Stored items
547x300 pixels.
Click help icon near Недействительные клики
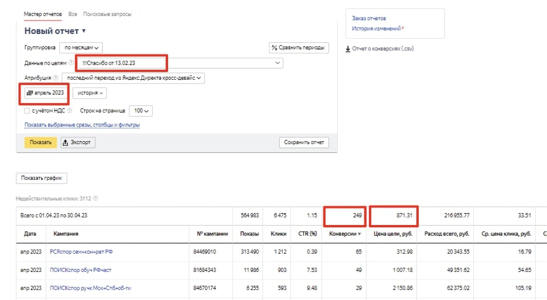tap(95, 199)
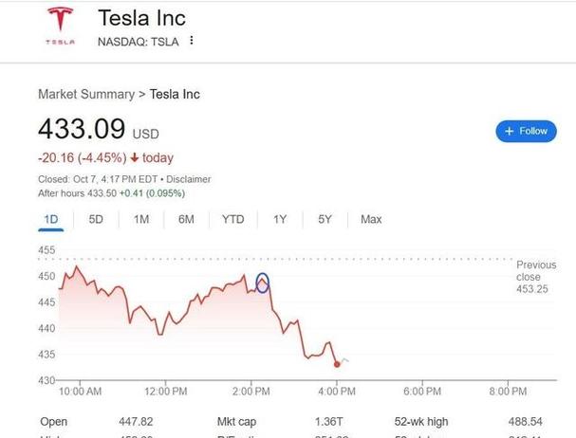Image resolution: width=576 pixels, height=438 pixels.
Task: Switch to the 5D chart tab
Action: (x=96, y=219)
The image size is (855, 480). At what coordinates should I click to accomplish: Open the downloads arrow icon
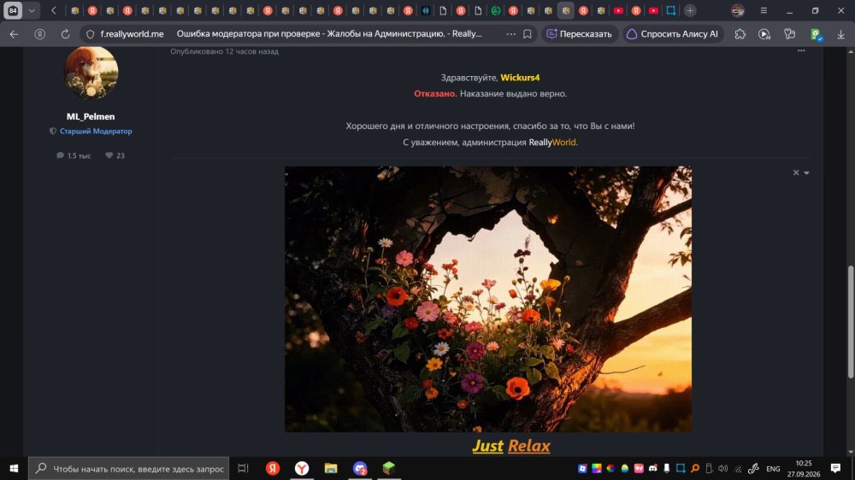(x=840, y=34)
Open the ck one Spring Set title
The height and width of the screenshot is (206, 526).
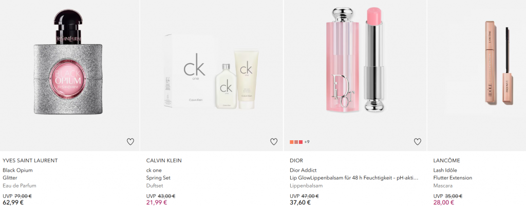(x=158, y=174)
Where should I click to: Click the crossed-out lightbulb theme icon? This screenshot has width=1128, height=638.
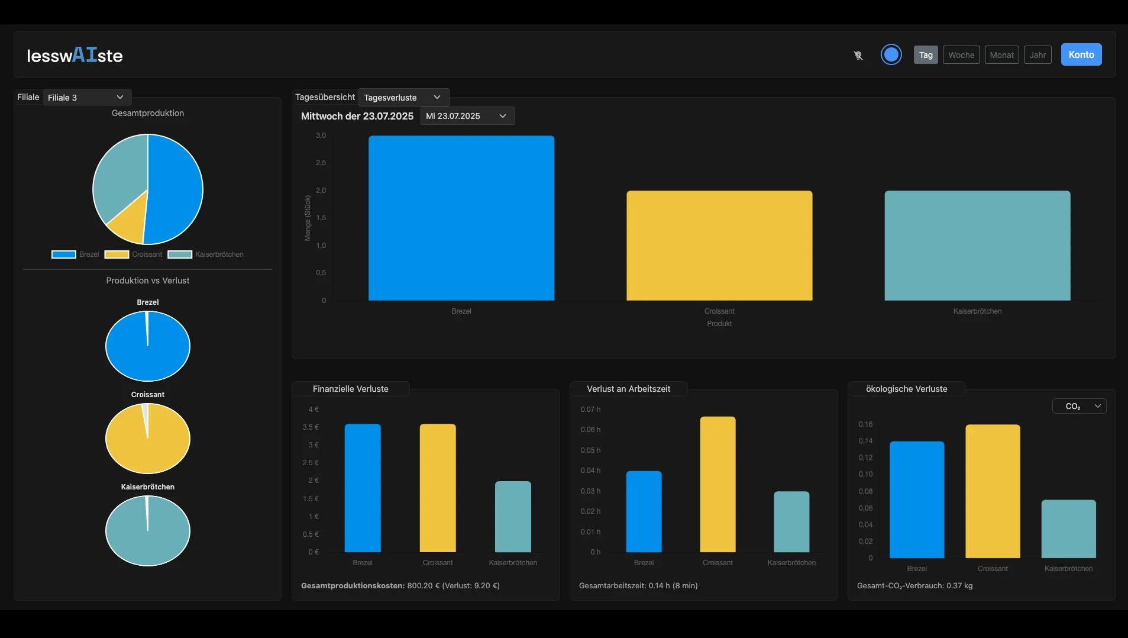[858, 55]
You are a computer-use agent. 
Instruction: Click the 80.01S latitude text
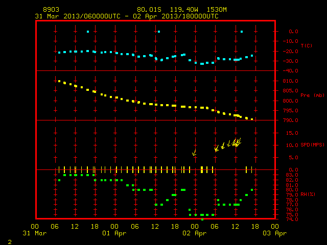point(149,10)
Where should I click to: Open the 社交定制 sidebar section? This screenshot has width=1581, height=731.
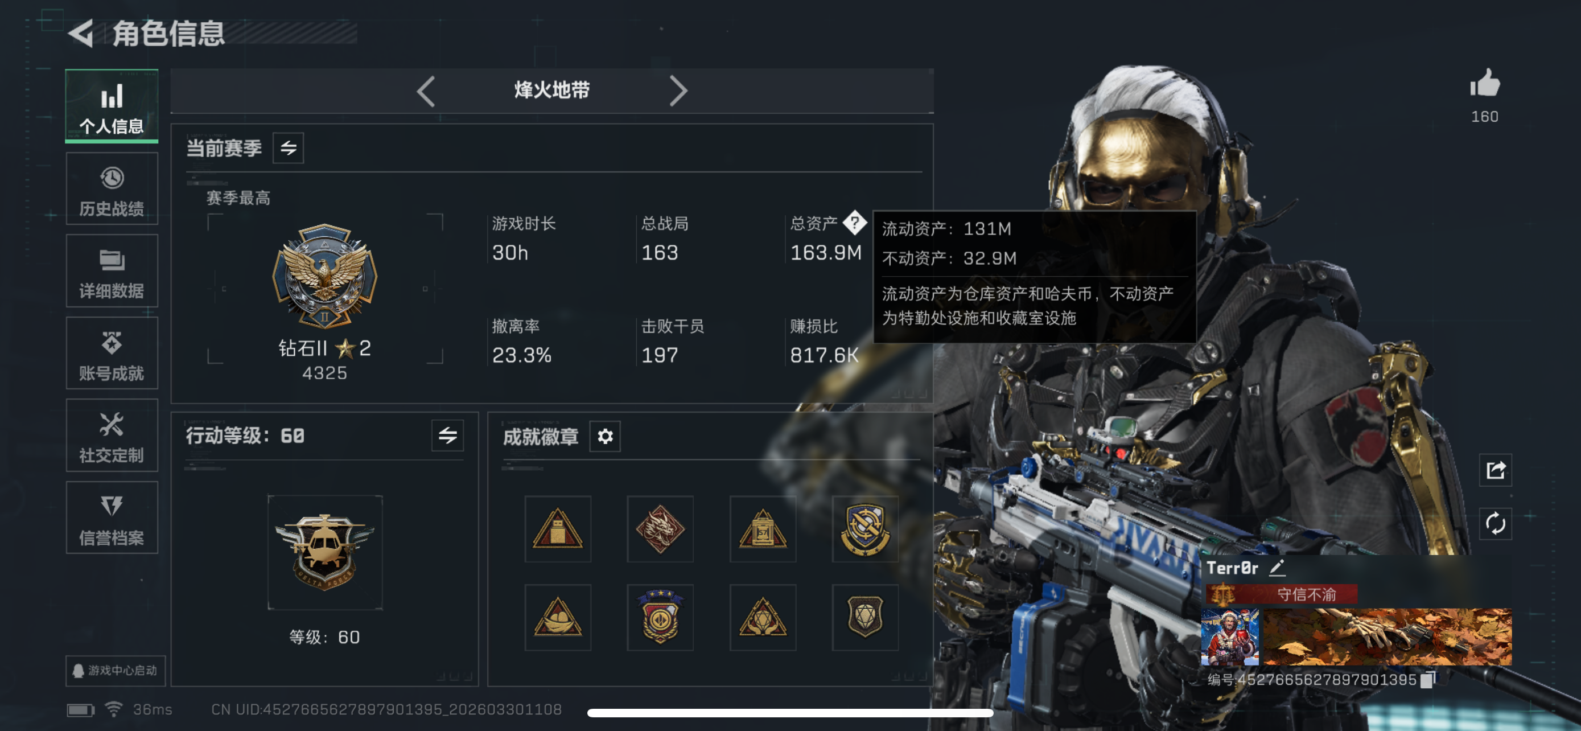[x=112, y=435]
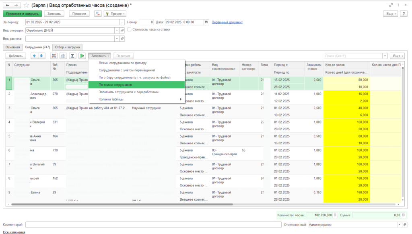Enable Стоимость часа из ставки checkbox
This screenshot has width=412, height=234.
[129, 29]
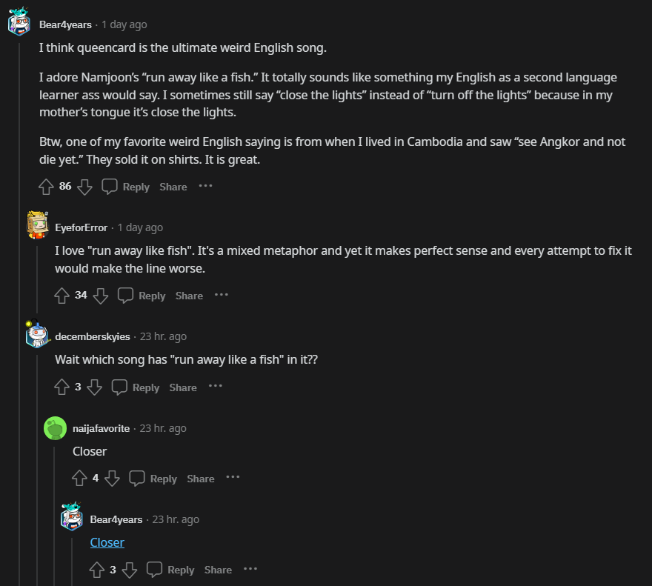Click Bear4years' avatar on top comment
The width and height of the screenshot is (652, 586).
click(x=19, y=24)
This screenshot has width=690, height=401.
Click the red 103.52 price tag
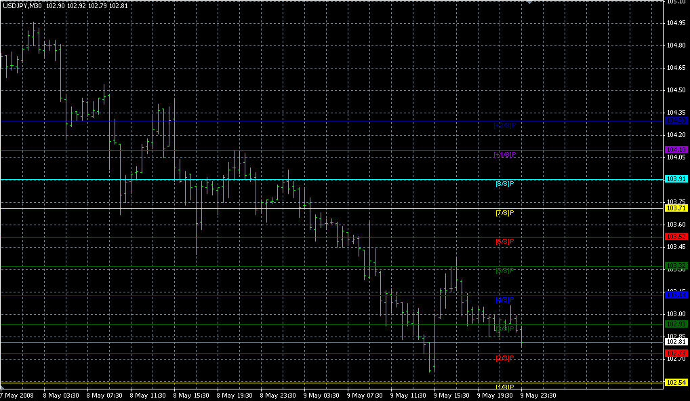coord(676,237)
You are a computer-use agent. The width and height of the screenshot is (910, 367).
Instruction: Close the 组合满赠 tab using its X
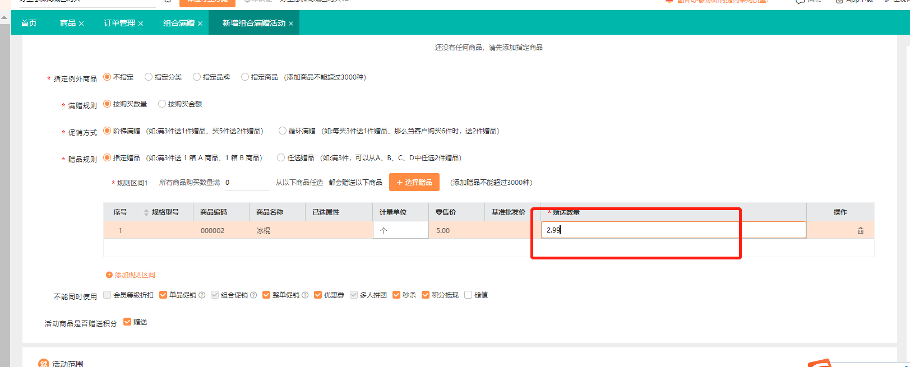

**Task prompt:** Retype each line above exactly and leave out any picture.

**Worked solution:**
547x300 pixels.
Click help icon near Недействительные клики
tap(95, 199)
Image resolution: width=576 pixels, height=438 pixels.
Task: Switch to the 5D chart tab
Action: (x=96, y=219)
The image size is (855, 480). At what coordinates should I click to accomplish: Open the downloads arrow icon
(x=840, y=34)
Open the ck one Spring Set title
The height and width of the screenshot is (206, 526).
(x=158, y=174)
Where should I click to: Click the crossed-out lightbulb theme icon? This screenshot has width=1128, height=638.
[858, 55]
You are a computer-use agent. 
Instruction: Click the 80.01S latitude text
point(149,10)
Where should I click to: Open the 社交定制 sidebar section? This screenshot has width=1581, height=731.
[x=112, y=435]
Enable Стоимость часа из ставки checkbox
This screenshot has width=412, height=234.
[129, 29]
Click Bear4years' avatar on top comment
The width and height of the screenshot is (652, 586).
click(x=19, y=24)
This screenshot has width=690, height=401.
Click the red 103.52 price tag
coord(676,237)
You are a computer-use agent. The width and height of the screenshot is (910, 367).
Instruction: Close the 组合满赠 tab using its X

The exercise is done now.